Posted by glen ropella on Sep 23, 2015; 4:19pm
URL: http://friam.383.s1.nabble.com/Good-climate-change-skeptics-tp7586673p7586691.html


Y'all do a good job of highlighting the importance of the context for such a forum.  Here's another time-wasting anecdote:

I spend way too much time trying to make peace with the local atheists.  When I go to their meetings and the topics of faith or the supernatural or mystical come up, I have to be very careful about the sheer pleasure I get out of stories about occult beliefs, conspiracy theories, and alternatives to accepted scientific theories.  I have to be careful, I think, because most of these people (atheists who need the social support of other atheists) are ex-theists.  It's like a support group for alcoholics or cancer caregivers.  I kinda have to treat it like a "sacred space".  That means _not_ defending concepts like faith, either in the Kierkegaard conception or Nick's (faith the floor is there when I get out of bed), the former of which I've tried and failed miserably.  Defending a subtle concept of faith to this crowd is like arguing for moderation instead of abstinence at an AA meeting. //*

So, if I were a climate scientist, regardless of what I believed about AGW, I would avoid this forum.  By contrast, if I were a climate activist, I'd want to be there.
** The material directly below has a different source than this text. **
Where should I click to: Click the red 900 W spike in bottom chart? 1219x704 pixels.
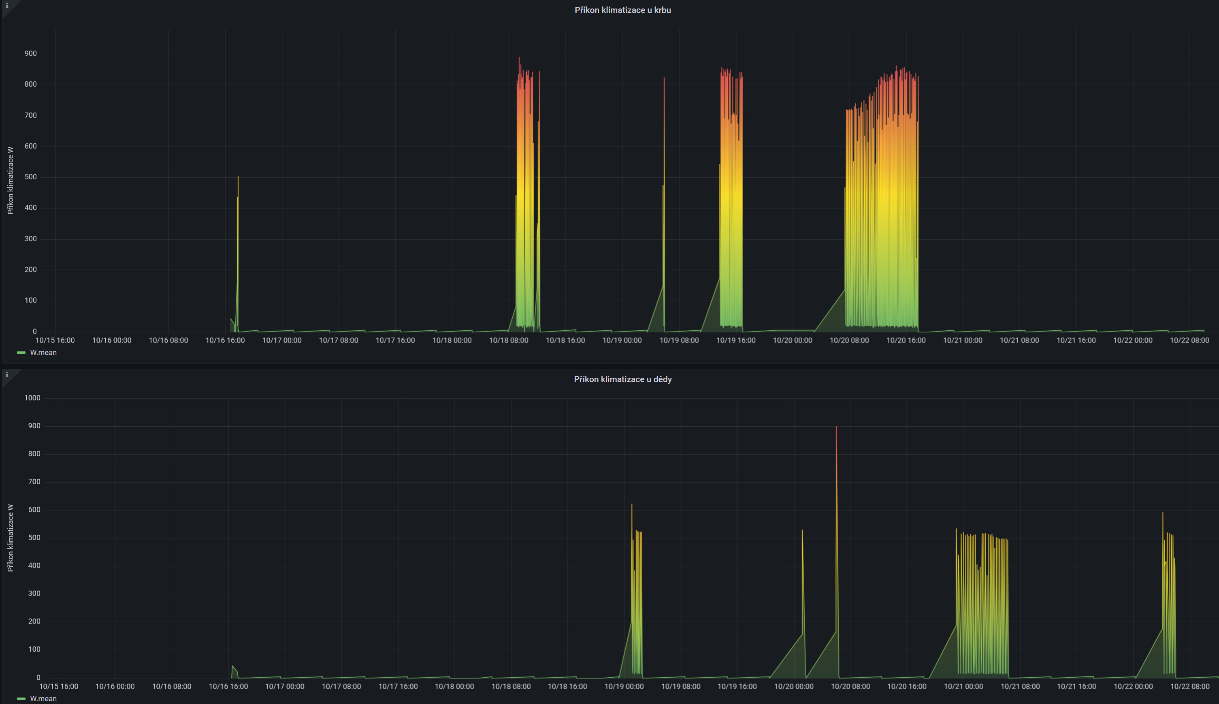pos(836,435)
On 09/23/2015 07:52 AM, Gillian Densmore wrote:
> yeah I don't know that a person can stay sane and constantly question what they do.

I think it's easier than we might think.  I think the key doesn't lie in questioning (everything) one does.  The key lies (as you point out) in how seriously you take things, especially your own actions.  Actually, "seriousness" is the wrong concept.  The right concept is "commitment", how committed you are to your actions, including your beliefs.  If you're committed (convinced, convicted, with conviction), then you're doomed.  Skepticism depends on the ability to retract previous (tentative) commitments when it's appropriate to do so.  And that includes physical actions as well as thoughts.  A good fighter can tweak her strike at any point along its path.  Competent strikes, like assertions of belief, should never be "fire and forget".  As you bring your foot to the floor in the morning, if the floor doesn't push back as expected, _don't_ get out of bed, just yet. 8^)


> On Wed, Sep 23, 2015 at 8:27 AM, Steve Smith <[hidden email] <mailto:[hidden email]>> wrote:
>     In a century (if there is anyone there to reflect on it) we will laugh at some of our strongest beliefs

I strongly hold that laughability and strongly held beliefs are correlated.